> _TASK_
Could you extract every line of text from the rows below, word for word, without the pictures?

> _Excerpt from a dataset_
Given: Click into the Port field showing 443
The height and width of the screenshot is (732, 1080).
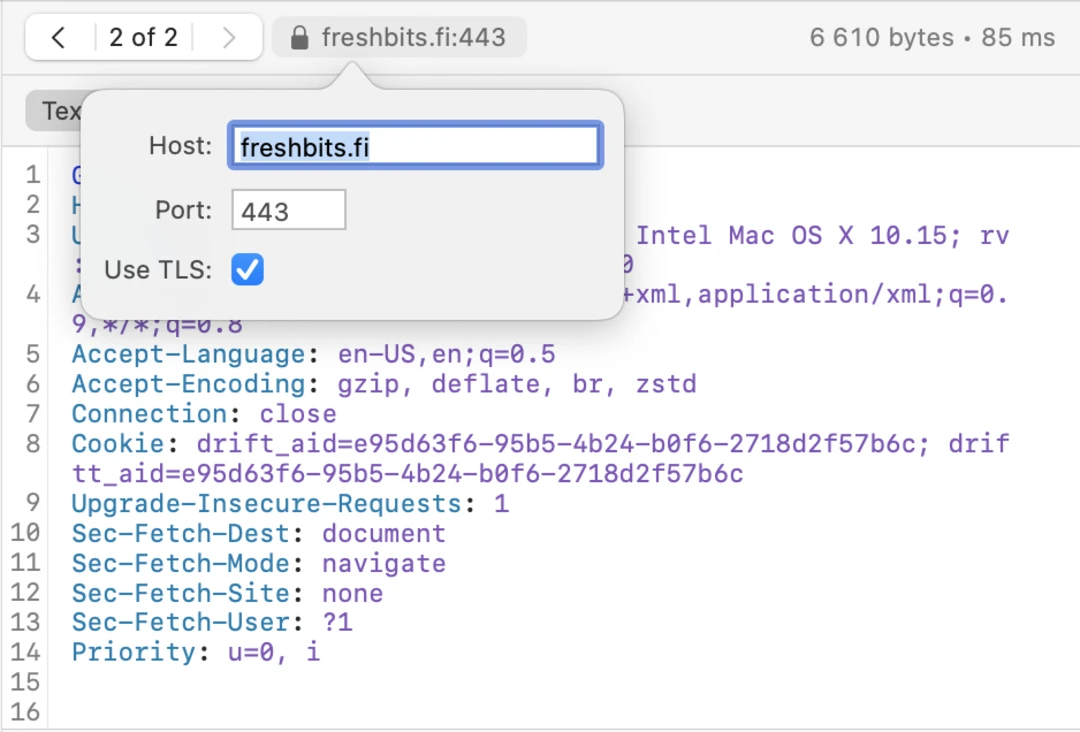Looking at the screenshot, I should [288, 211].
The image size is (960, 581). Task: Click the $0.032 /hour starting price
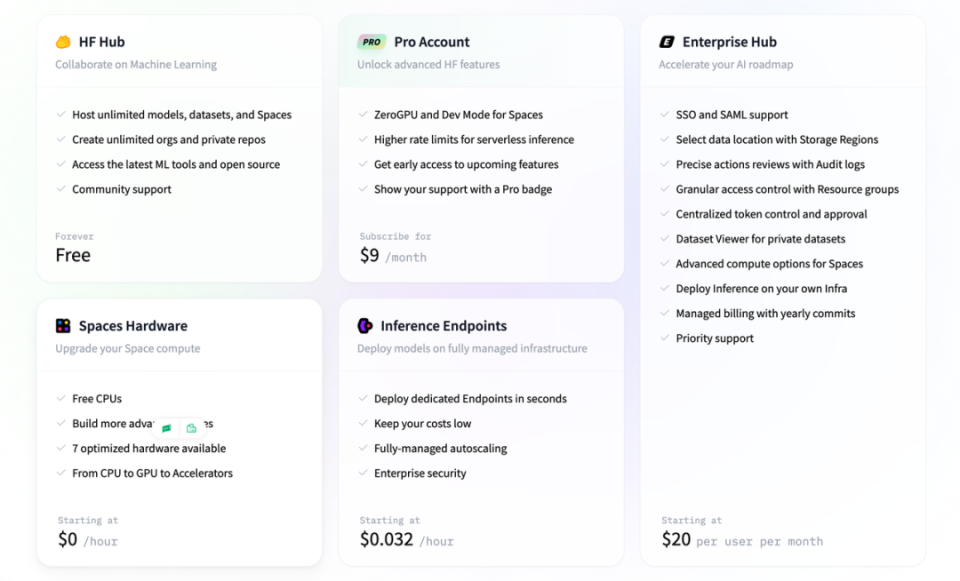(x=406, y=540)
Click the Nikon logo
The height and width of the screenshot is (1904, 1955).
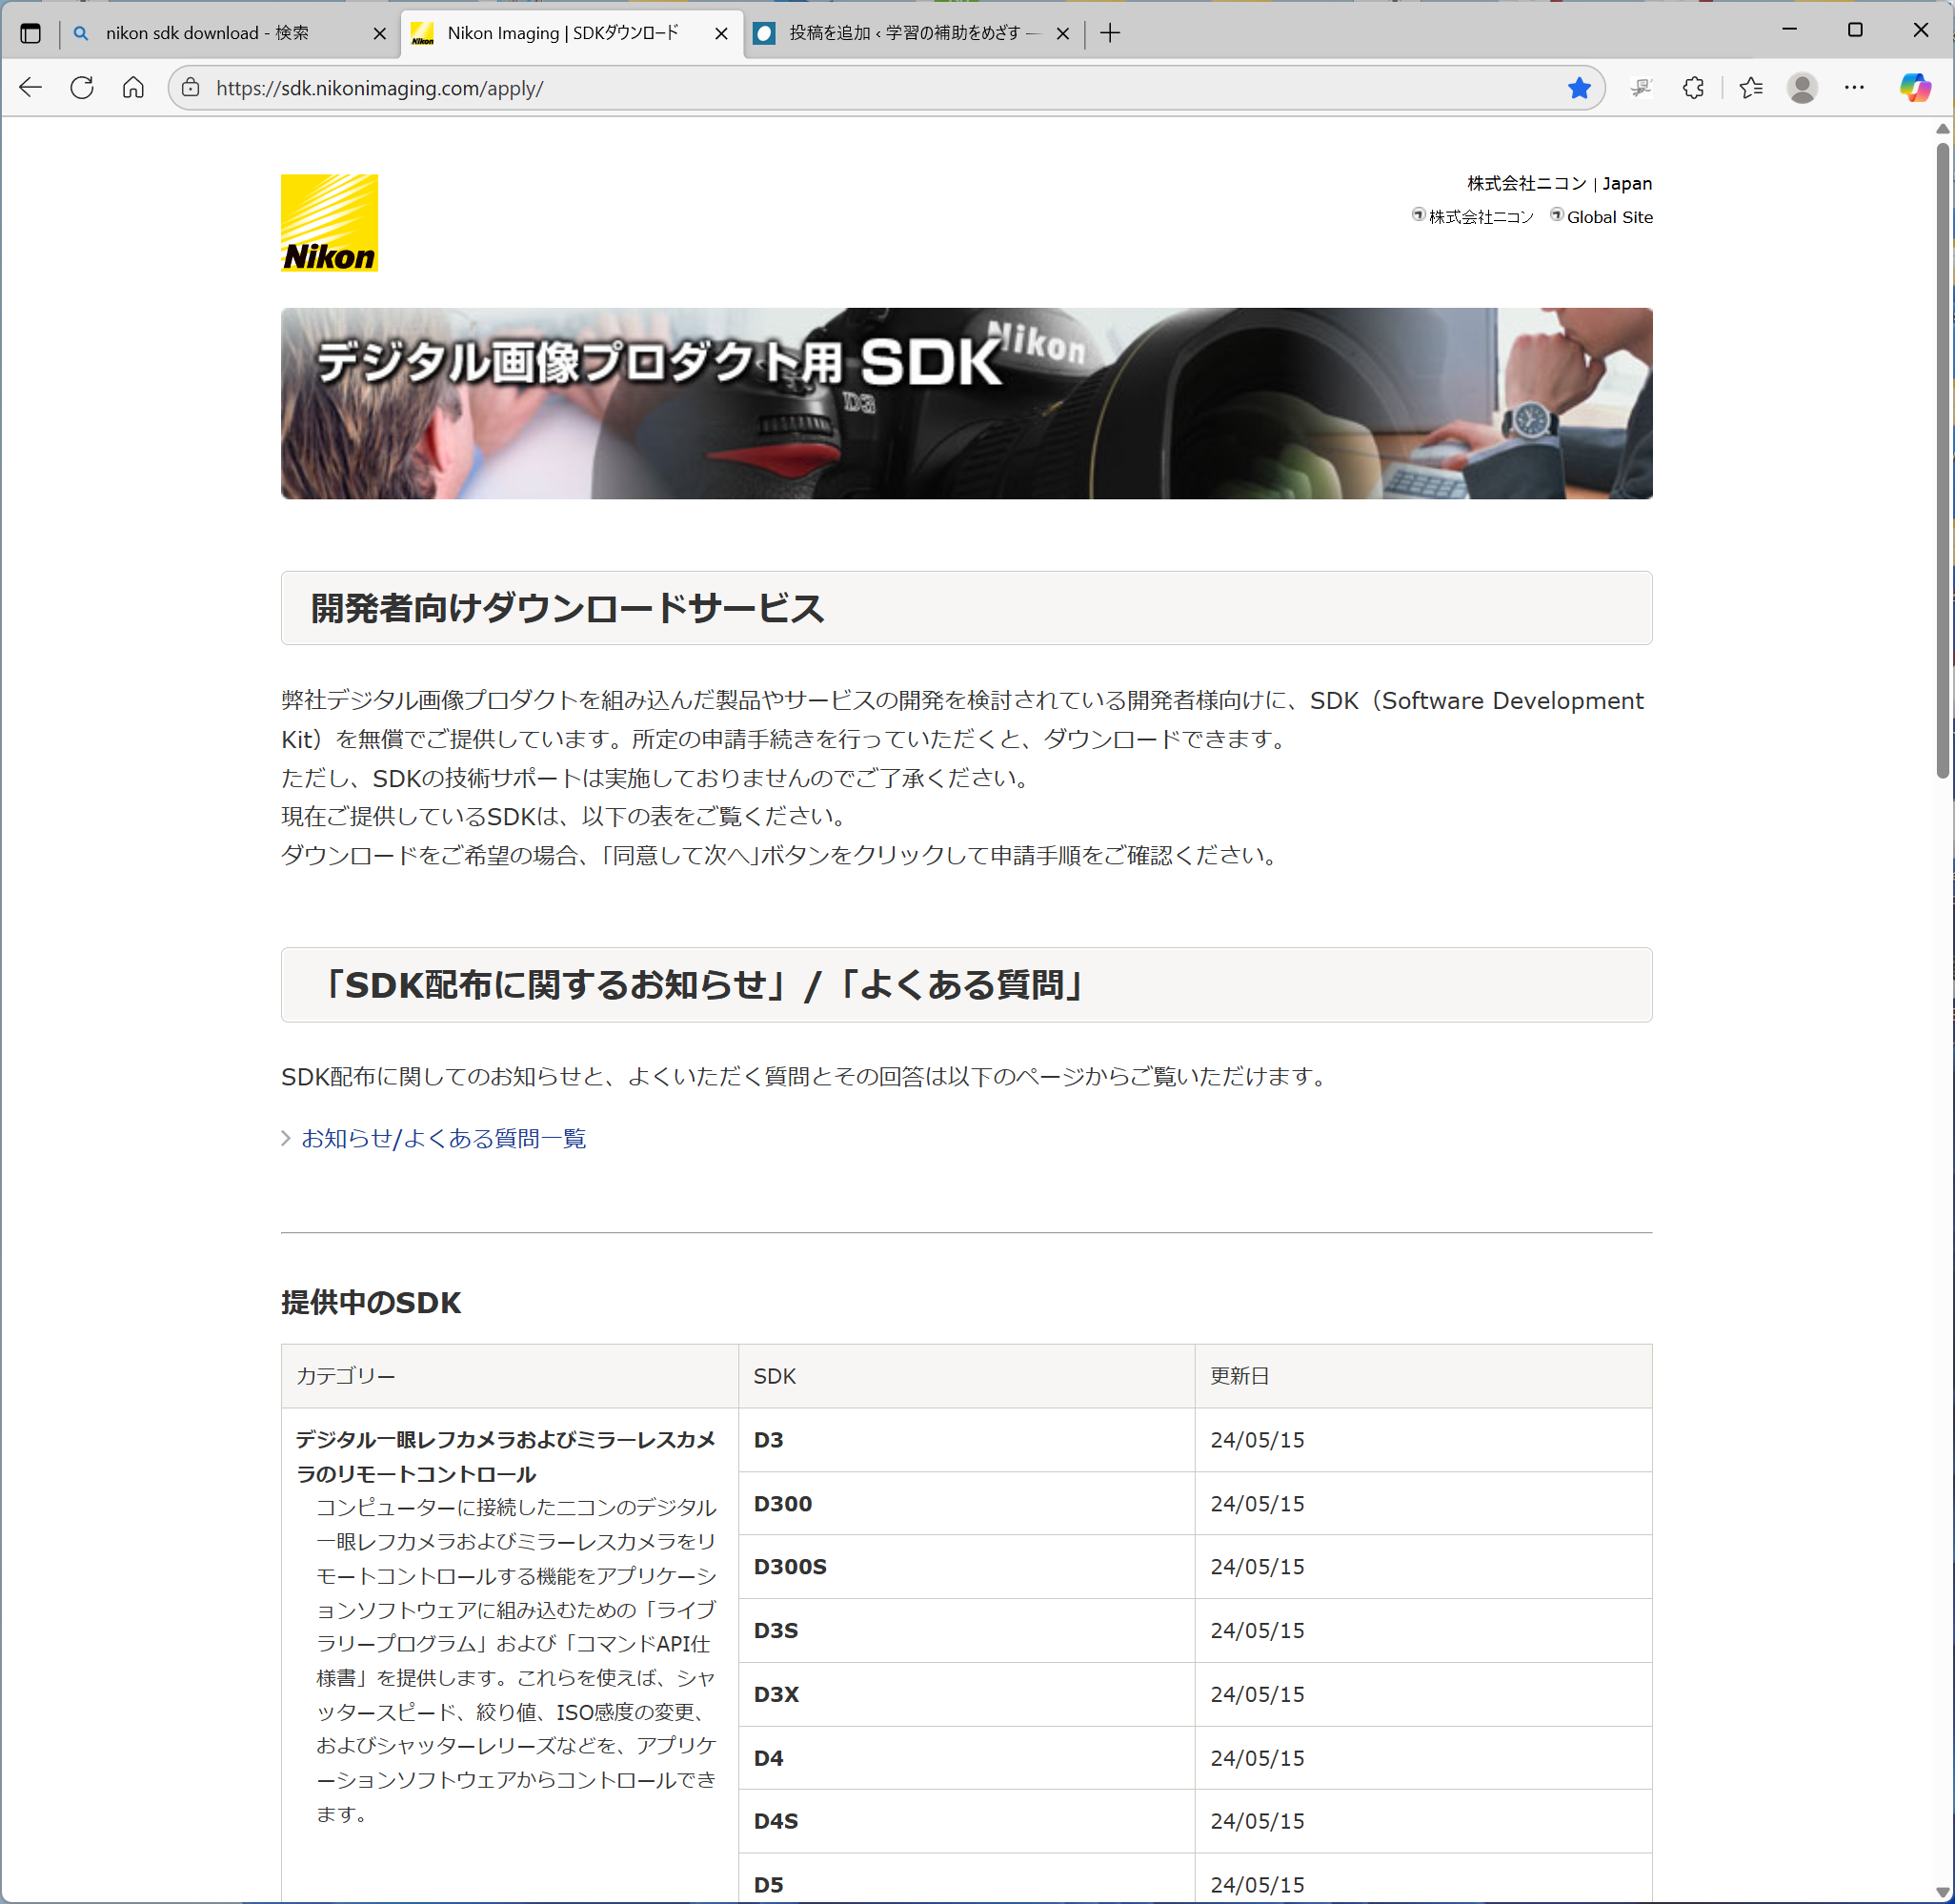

> _EXERCISE RESPONSE_
Given: Click into the Port field showing 443
The height and width of the screenshot is (732, 1080).
Looking at the screenshot, I should [288, 211].
The image size is (960, 581). Task: Click the $0.032 /hour starting price
(x=406, y=540)
Click the Nikon logo
The height and width of the screenshot is (1904, 1955).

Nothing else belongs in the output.